§ EXERCISE DETAILS: Word for word, set down the listing that appears after this line.

§ INPUT RECORDS:
★ ★ ★ ★ ★ ★ ★

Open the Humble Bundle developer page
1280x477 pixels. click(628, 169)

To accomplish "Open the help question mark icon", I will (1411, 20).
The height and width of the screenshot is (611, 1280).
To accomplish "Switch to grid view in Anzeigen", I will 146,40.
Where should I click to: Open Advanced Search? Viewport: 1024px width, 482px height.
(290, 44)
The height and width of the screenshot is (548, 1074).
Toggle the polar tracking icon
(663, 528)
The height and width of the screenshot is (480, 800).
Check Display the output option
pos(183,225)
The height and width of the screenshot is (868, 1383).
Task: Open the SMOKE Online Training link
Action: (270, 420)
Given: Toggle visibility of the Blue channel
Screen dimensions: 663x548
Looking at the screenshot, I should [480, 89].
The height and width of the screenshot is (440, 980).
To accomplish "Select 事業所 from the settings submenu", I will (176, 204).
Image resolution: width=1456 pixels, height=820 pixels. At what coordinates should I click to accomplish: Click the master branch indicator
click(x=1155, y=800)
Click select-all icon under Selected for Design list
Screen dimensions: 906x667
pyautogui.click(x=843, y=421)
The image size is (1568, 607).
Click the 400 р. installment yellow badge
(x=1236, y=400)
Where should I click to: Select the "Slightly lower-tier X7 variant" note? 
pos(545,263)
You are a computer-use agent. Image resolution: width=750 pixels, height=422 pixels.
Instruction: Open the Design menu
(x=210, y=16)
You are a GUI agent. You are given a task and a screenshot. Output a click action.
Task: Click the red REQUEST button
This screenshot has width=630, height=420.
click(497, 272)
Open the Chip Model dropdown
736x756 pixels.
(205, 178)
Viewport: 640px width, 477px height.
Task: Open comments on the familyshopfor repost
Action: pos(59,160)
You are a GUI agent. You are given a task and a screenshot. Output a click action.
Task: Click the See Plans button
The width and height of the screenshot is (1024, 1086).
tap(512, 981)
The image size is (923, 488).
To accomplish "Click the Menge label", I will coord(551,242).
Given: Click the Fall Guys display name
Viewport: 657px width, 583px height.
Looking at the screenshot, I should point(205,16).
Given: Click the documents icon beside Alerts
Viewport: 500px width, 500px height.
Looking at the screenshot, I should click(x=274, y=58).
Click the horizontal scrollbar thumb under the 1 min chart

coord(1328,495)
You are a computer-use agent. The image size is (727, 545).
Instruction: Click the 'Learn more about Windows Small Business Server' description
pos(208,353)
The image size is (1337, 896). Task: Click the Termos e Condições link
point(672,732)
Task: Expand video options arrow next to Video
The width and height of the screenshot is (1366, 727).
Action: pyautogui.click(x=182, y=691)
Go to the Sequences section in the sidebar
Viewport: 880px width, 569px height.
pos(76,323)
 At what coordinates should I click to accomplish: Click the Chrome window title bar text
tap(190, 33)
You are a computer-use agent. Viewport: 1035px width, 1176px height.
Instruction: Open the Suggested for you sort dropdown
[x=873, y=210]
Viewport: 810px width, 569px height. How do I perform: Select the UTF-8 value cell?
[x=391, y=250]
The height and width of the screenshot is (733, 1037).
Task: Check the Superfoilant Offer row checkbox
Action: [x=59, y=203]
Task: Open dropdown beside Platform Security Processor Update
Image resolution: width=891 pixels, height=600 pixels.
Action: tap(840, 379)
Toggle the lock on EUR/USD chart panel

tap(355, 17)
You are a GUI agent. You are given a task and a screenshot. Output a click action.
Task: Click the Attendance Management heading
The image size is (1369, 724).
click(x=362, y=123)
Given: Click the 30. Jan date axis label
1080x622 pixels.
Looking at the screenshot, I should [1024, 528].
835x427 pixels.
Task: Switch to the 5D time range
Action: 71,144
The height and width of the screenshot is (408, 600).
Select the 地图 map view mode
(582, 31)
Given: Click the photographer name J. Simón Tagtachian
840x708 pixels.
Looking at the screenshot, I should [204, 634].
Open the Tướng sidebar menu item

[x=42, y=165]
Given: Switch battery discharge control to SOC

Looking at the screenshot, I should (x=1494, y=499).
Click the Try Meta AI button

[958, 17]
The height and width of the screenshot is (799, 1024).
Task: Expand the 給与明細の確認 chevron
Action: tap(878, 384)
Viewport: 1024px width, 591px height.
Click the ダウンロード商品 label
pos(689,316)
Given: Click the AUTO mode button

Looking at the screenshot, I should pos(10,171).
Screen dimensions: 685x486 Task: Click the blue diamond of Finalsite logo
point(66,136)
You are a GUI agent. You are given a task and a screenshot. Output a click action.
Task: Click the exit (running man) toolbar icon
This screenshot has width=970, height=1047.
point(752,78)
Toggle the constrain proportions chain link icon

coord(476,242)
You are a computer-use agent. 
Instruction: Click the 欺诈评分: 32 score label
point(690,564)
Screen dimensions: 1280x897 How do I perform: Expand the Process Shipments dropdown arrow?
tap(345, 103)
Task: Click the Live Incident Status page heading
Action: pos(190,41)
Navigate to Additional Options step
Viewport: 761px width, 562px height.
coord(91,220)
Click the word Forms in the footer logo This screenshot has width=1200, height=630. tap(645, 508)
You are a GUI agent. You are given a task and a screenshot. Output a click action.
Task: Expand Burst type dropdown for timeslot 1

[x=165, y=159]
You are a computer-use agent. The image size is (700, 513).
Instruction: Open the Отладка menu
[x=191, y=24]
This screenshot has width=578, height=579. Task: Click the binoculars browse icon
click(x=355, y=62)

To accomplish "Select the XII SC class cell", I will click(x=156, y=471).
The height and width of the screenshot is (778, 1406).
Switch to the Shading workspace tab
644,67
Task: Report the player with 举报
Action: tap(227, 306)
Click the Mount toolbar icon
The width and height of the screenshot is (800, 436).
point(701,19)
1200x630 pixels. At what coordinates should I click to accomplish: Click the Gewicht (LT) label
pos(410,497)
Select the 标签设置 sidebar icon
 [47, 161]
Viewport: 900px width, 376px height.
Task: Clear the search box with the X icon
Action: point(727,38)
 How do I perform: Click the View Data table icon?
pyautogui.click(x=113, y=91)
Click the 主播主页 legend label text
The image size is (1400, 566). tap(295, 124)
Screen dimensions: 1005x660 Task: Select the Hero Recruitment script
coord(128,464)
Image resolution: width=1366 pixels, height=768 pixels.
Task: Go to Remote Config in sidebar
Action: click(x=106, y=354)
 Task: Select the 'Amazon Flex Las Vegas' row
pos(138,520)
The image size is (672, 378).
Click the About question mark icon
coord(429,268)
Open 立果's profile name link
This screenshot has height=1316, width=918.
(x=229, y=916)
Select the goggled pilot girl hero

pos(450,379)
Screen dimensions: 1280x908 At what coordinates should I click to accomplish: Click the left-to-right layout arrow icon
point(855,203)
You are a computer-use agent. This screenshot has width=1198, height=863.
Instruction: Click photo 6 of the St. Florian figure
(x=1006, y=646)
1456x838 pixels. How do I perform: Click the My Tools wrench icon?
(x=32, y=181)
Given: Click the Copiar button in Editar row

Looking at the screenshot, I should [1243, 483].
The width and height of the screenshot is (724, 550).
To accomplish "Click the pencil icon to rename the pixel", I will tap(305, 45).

★ ★ ★ ★ ★ ★ ★

§ ANSWER TO THE PROBLEM:
Open the Humble Bundle developer page
1280x477 pixels. click(628, 169)

To accomplish "Open the help question mark icon", I will (1411, 20).
The height and width of the screenshot is (611, 1280).
To accomplish "Switch to grid view in Anzeigen", I will 146,40.
Where should I click to: Open Advanced Search? Viewport: 1024px width, 482px height.
(290, 44)
The height and width of the screenshot is (548, 1074).
Toggle the polar tracking icon
(663, 528)
The height and width of the screenshot is (480, 800).
Check Display the output option
pos(183,225)
The height and width of the screenshot is (868, 1383).
Task: Open the SMOKE Online Training link
Action: (270, 420)
Given: Toggle visibility of the Blue channel
Screen dimensions: 663x548
Looking at the screenshot, I should [480, 89].
The height and width of the screenshot is (440, 980).
To accomplish "Select 事業所 from the settings submenu", I will (176, 204).
Image resolution: width=1456 pixels, height=820 pixels. At what coordinates should I click to accomplish: Click the master branch indicator
click(x=1155, y=800)
Click select-all icon under Selected for Design list
Screen dimensions: 906x667
pyautogui.click(x=843, y=421)
The image size is (1568, 607).
Click the 400 р. installment yellow badge
(x=1236, y=400)
Where should I click to: Select the "Slightly lower-tier X7 variant" note? 
pos(545,263)
You are a computer-use agent. Image resolution: width=750 pixels, height=422 pixels.
Instruction: Open the Design menu
(x=210, y=16)
You are a GUI agent. You are given a task and a screenshot. Output a click action.
Task: Click the red REQUEST button
This screenshot has width=630, height=420.
click(497, 272)
Open the Chip Model dropdown
736x756 pixels.
(205, 178)
Viewport: 640px width, 477px height.
Task: Open comments on the familyshopfor repost
Action: pos(59,160)
You are a GUI agent. You are given a task and a screenshot. Output a click action.
Task: Click the See Plans button
The width and height of the screenshot is (1024, 1086).
tap(512, 981)
The image size is (923, 488).
To accomplish "Click the Menge label", I will coord(551,242).
Given: Click the Fall Guys display name
Viewport: 657px width, 583px height.
Looking at the screenshot, I should point(205,16).
Given: Click the documents icon beside Alerts
Viewport: 500px width, 500px height.
Looking at the screenshot, I should click(x=274, y=58).
Click the horizontal scrollbar thumb under the 1 min chart

coord(1328,495)
You are a computer-use agent. The image size is (727, 545).
Instruction: Click the 'Learn more about Windows Small Business Server' description
pos(208,353)
The image size is (1337, 896). Task: Click the Termos e Condições link
point(672,732)
Task: Expand video options arrow next to Video
The width and height of the screenshot is (1366, 727).
Action: pyautogui.click(x=182, y=691)
Go to the Sequences section in the sidebar
Viewport: 880px width, 569px height.
pos(76,323)
 At what coordinates should I click to accomplish: Click the Chrome window title bar text
tap(190, 33)
You are a computer-use agent. Viewport: 1035px width, 1176px height.
Instruction: Open the Suggested for you sort dropdown
[x=873, y=210]
Viewport: 810px width, 569px height. How do I perform: Select the UTF-8 value cell?
[x=391, y=250]
The height and width of the screenshot is (733, 1037).
Task: Check the Superfoilant Offer row checkbox
Action: [x=59, y=203]
Task: Open dropdown beside Platform Security Processor Update
Image resolution: width=891 pixels, height=600 pixels.
Action: tap(840, 379)
Toggle the lock on EUR/USD chart panel

tap(355, 17)
You are a GUI agent. You are given a task and a screenshot. Output a click action.
Task: Click the Attendance Management heading
The image size is (1369, 724).
click(x=362, y=123)
Given: Click the 30. Jan date axis label
1080x622 pixels.
Looking at the screenshot, I should [1024, 528].
835x427 pixels.
Task: Switch to the 5D time range
Action: 71,144
The height and width of the screenshot is (408, 600).
Select the 地图 map view mode
(582, 31)
Given: Click the photographer name J. Simón Tagtachian
840x708 pixels.
Looking at the screenshot, I should [204, 634].
Open the Tướng sidebar menu item

[x=42, y=165]
Given: Switch battery discharge control to SOC

Looking at the screenshot, I should (x=1494, y=499).
Click the Try Meta AI button

[958, 17]
The height and width of the screenshot is (799, 1024).
Task: Expand the 給与明細の確認 chevron
Action: tap(878, 384)
Viewport: 1024px width, 591px height.
Click the ダウンロード商品 label
pos(689,316)
Given: Click the AUTO mode button

Looking at the screenshot, I should pos(10,171).
Screen dimensions: 685x486 Task: Click the blue diamond of Finalsite logo
point(66,136)
You are a GUI agent. You are given a task and a screenshot. Output a click action.
Task: Click the exit (running man) toolbar icon
This screenshot has width=970, height=1047.
point(752,78)
Toggle the constrain proportions chain link icon

coord(476,242)
You are a computer-use agent. 
Instruction: Click the 欺诈评分: 32 score label
point(690,564)
Screen dimensions: 1280x897 How do I perform: Expand the Process Shipments dropdown arrow?
tap(345, 103)
Task: Click the Live Incident Status page heading
Action: pos(190,41)
Navigate to Additional Options step
Viewport: 761px width, 562px height.
coord(91,220)
Click the word Forms in the footer logo This screenshot has width=1200, height=630. tap(645, 508)
You are a GUI agent. You are given a task and a screenshot. Output a click action.
Task: Expand Burst type dropdown for timeslot 1

[x=165, y=159]
You are a computer-use agent. The image size is (700, 513).
Instruction: Open the Отладка menu
[x=191, y=24]
This screenshot has width=578, height=579. Task: Click the binoculars browse icon
click(x=355, y=62)

To accomplish "Select the XII SC class cell", I will click(x=156, y=471).
The height and width of the screenshot is (778, 1406).
Switch to the Shading workspace tab
644,67
Task: Report the player with 举报
Action: tap(227, 306)
Click the Mount toolbar icon
The width and height of the screenshot is (800, 436).
point(701,19)
1200x630 pixels. At what coordinates should I click to accomplish: Click the Gewicht (LT) label
pos(410,497)
Select the 标签设置 sidebar icon
 [47, 161]
Viewport: 900px width, 376px height.
Task: Clear the search box with the X icon
Action: point(727,38)
 How do I perform: Click the View Data table icon?
pyautogui.click(x=113, y=91)
Click the 主播主页 legend label text
The image size is (1400, 566). tap(295, 124)
Screen dimensions: 1005x660 Task: Select the Hero Recruitment script
coord(128,464)
Image resolution: width=1366 pixels, height=768 pixels.
Task: Go to Remote Config in sidebar
Action: click(x=106, y=354)
 Task: Select the 'Amazon Flex Las Vegas' row
pos(138,520)
The image size is (672, 378).
Click the About question mark icon
coord(429,268)
Open 立果's profile name link
This screenshot has height=1316, width=918.
(x=229, y=916)
Select the goggled pilot girl hero

pos(450,379)
Screen dimensions: 1280x908 At what coordinates should I click to accomplish: Click the left-to-right layout arrow icon
point(855,203)
You are a computer-use agent. This screenshot has width=1198, height=863.
Instruction: Click photo 6 of the St. Florian figure
(x=1006, y=646)
1456x838 pixels. How do I perform: Click the My Tools wrench icon?
(x=32, y=181)
Given: Click the Copiar button in Editar row

Looking at the screenshot, I should [1243, 483].
The width and height of the screenshot is (724, 550).
To accomplish "Click the pencil icon to rename the pixel", I will tap(305, 45).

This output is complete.